(New York) Bill Ford, great-grandson of the founder of the eponymous automaker and current chairman of its board of directors, appealed Monday to his “colleagues” in the UAW union to end the “round of negotiations acrimonious” and the “devastating” strike.

“I appeal to my fantastic colleagues at the UAW […]. We must come together to end this cycle of acrimonious negotiations,” said Bill Ford, speaking from the Ford Rouge plant in Dearborn, Michigan.

The Ford group, like its two major competitors in the United States General Motors and Stellantis, has been affected since mid-September by a strike linked to the development of the next collective agreements. Nearly 34,000 employees are mobilized, out of their 146,000 enrolled at the UAW.

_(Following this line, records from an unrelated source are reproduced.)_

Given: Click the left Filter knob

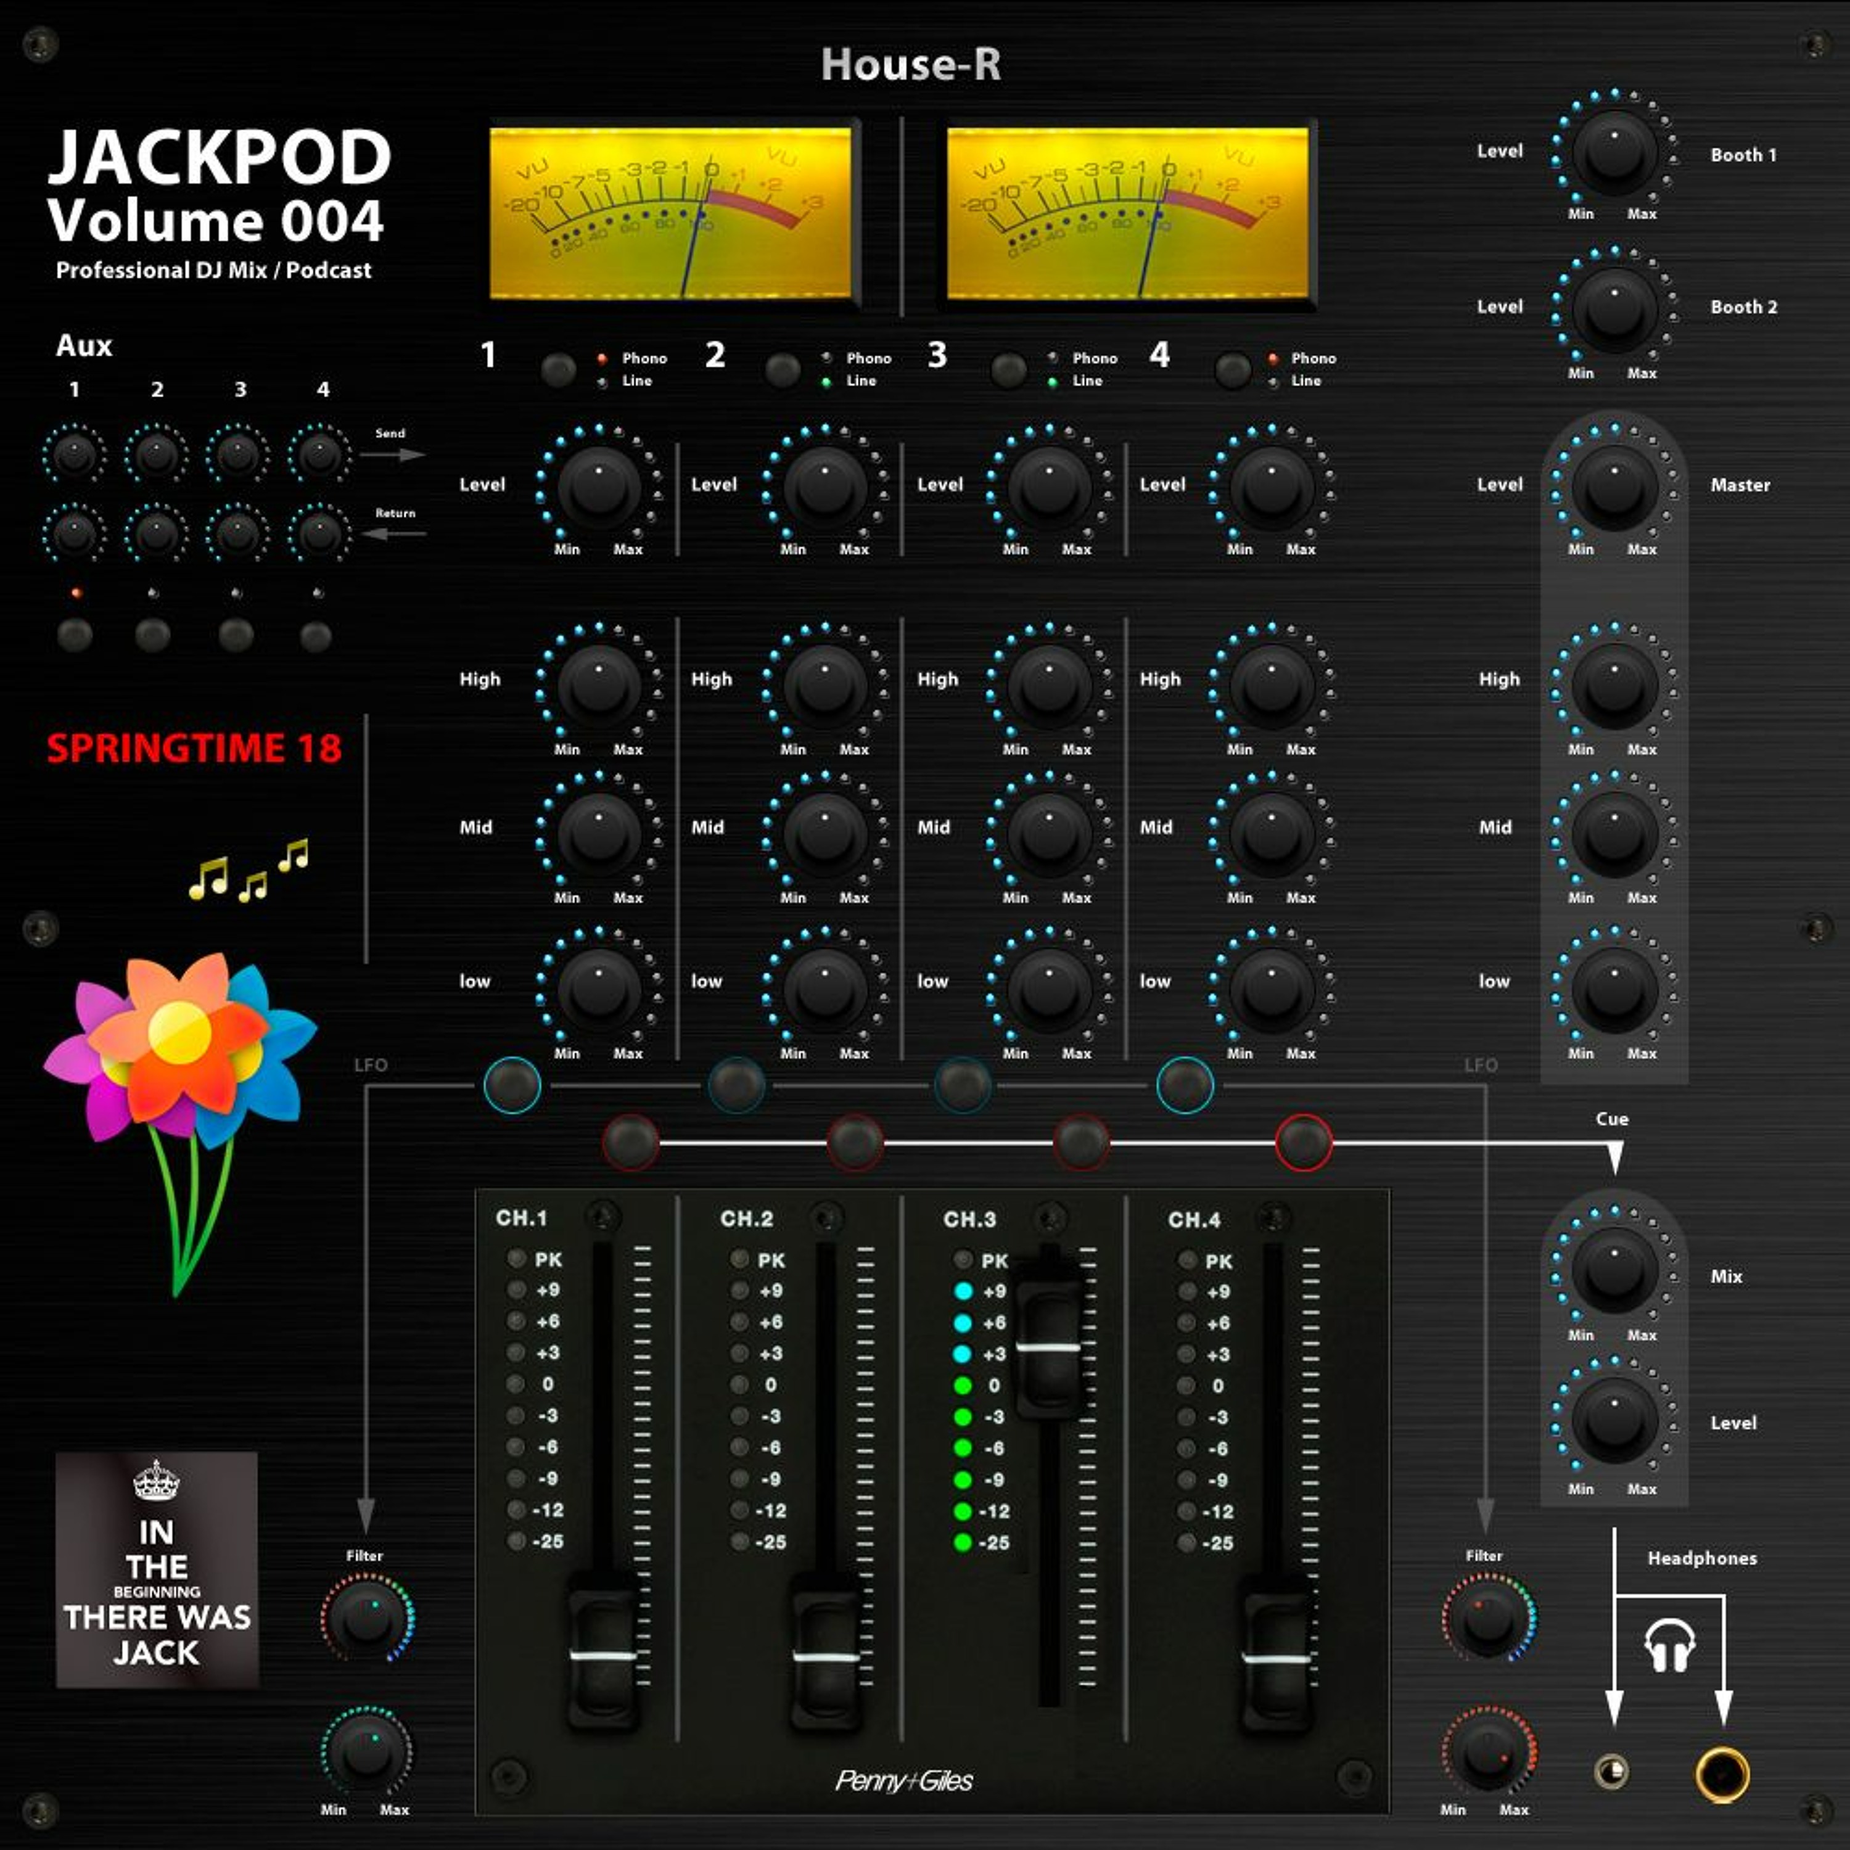Looking at the screenshot, I should tap(367, 1618).
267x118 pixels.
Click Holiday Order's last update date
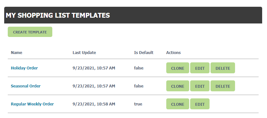click(x=94, y=68)
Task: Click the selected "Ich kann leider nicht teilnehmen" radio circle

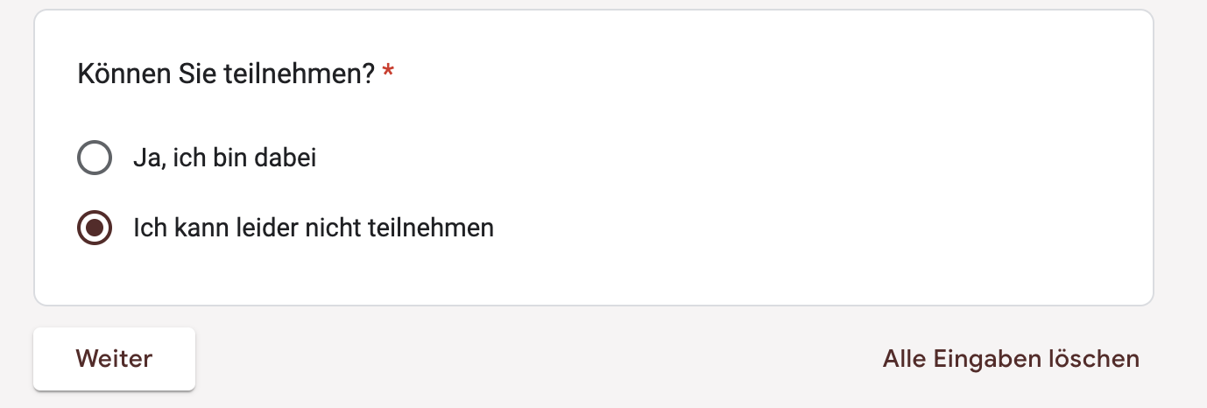Action: pyautogui.click(x=95, y=229)
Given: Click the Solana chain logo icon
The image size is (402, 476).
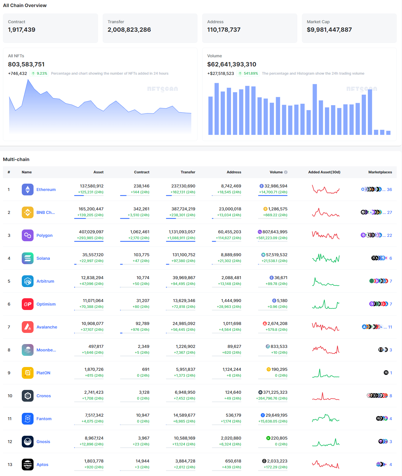Looking at the screenshot, I should coord(28,258).
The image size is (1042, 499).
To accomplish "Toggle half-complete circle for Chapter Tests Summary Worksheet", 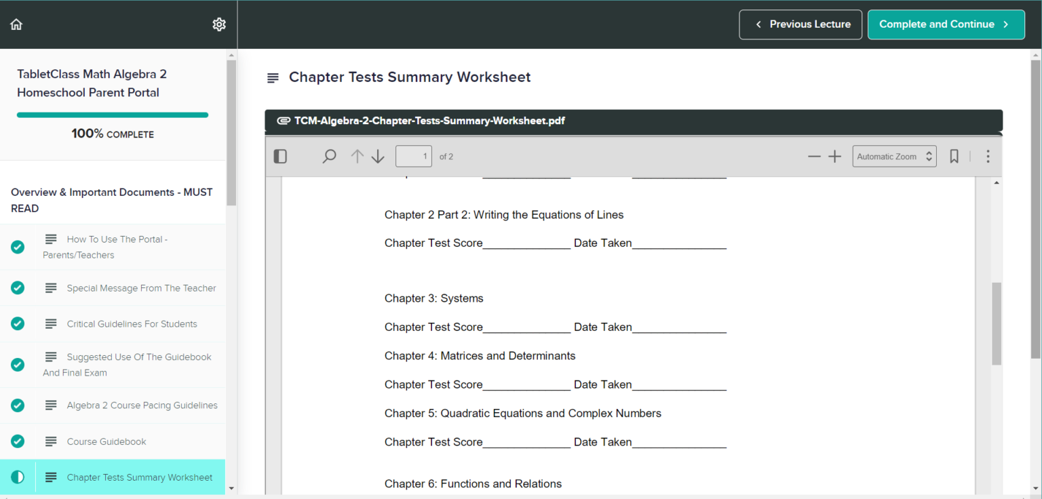I will pyautogui.click(x=18, y=477).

This is the first time that all three groups have been targeted at the same time.

The list of mobilized sites has grown or not as discussions progressed, affecting secondary factories, but the United Auto Workers union struck a major blow last week by shutting down the Kentucky Truck Plant ( KTP), Ford’s largest plant. It generates $25 billion in revenue per year.

The president of the union, Shawn Fain, explained Friday that Ford had submitted on Wednesday afternoon exactly the same offer as two weeks earlier, “without additional money”, hence the walkout decided immediately.

“We are at a crossroads. […] It should not be Ford against the UAW, it should be Ford and the UAW against Toyota, Honda, Tesla and all the Chinese groups that want to enter our market,” Mr. Ford said.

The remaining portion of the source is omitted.